Individualists unite!

Ottawa Jazz Festival improvises its way into a new year

k.d. lang: jazzer

by Allan Wigney

The rainy season is upon us. And with it comes the Ottawa Jazz Festival. (The season traditionally returns in time for SuperEx, but at least we won’t have to worry about that this year.) Prepare for 11 days of adventurous sounds to defy even the rainiest of nights.

True, it’s a different kind of jazz festival this year. But, thankfully, there has been little debate over the ratio of jazzers vs. rockers on this year’s schedule. Robert Plant has no business appearing at a prestigious jazz festival, you say? Tell that to organizers of the 1969 Newport Jazz Festival. Plant was there, screaming blues-rock to attendees likely covering their heads with their lawnchairs to seek shelter from the music rather than the rain. He has since sung at the Montreux Jazz Festival (several times) and recently wowed ’em at the New Orleans Jazz and Heritage Festival. It seems 42 years after Led Zeppelin strutted onto the stage at Newport, music lovers have learned to deal with it. Even in Ottawa.

Besides, Plant has long performed in the jazz tradition, offering original interpretations of songs heavy on improvisation, and striving to never repeat himself. The same can be said for k.d. lang and Elvis Costello; moreover, the former recorded the dandy album Shadowland, a collection of standards that was as much jazz as it was country vocal, 33 years ago.
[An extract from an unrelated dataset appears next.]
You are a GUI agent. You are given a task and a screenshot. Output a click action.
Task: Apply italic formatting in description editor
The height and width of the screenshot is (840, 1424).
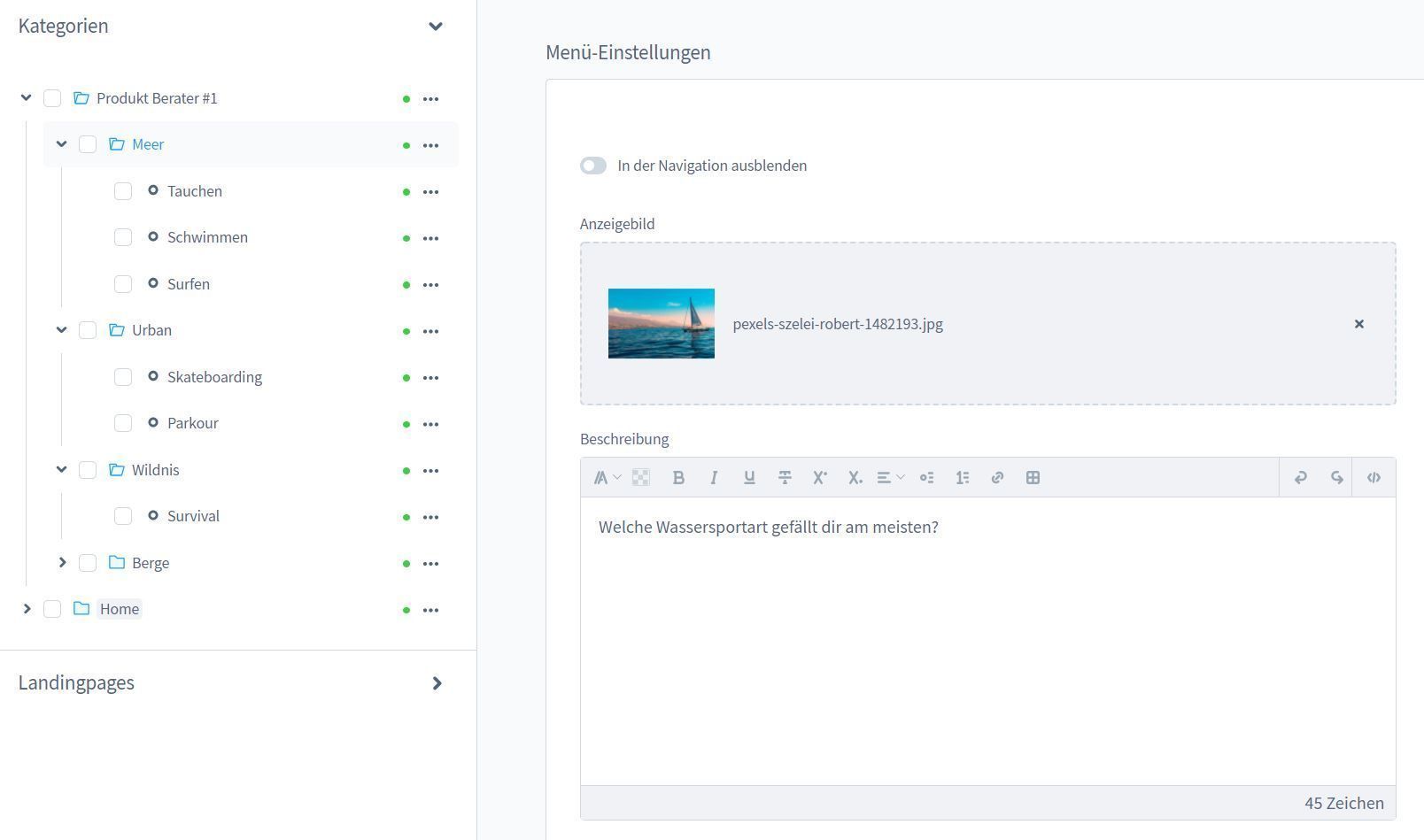point(714,478)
Costello, for his part, placed an aching version of the jazz standard My Funny Valentine on a single in 1978, and seeks new ways to present his songs with each live performance.

Small wonder efforts to stir outrage over these rock and roll intruders have failed to gain traction. After all, jazz remains a music that celebrates freedom in all its forms.

(Blues, on the other hand, is a music born of the struggle of a people for dignity and human rights, and a chronicle of the suffering that went with it. Interestingly, the only bluesmen you’ll see headlining a festival’s main stage lineup this year are James Cotton and Lucky Peterson ―at the Jazz Festival. Go figure. Choose your battles well, folks.)

There will be jazz at this year’s festival. The real thing. Finding it, however, may involve leaving the park to seek out the likes of vocalist/keyboardist Megan Jerome (Rideau Centre, June 25 at 2 p.m.) or guitarist Ilan Bar-Lavi (Mercury Lounge, July 2 at 10:30 p.m.). Better, park yourself at the NAC, where jazzers abound, or at the always cool jam sessions in the ARC Lounge, where stalwart musicians John Geggie, Nancy Walker, Nick Fraser and Ethan Ardelli will improvise late into the night.

See, plenty of jazz for everyone. Starting tonight, with jazz festival veteran Robert Plant.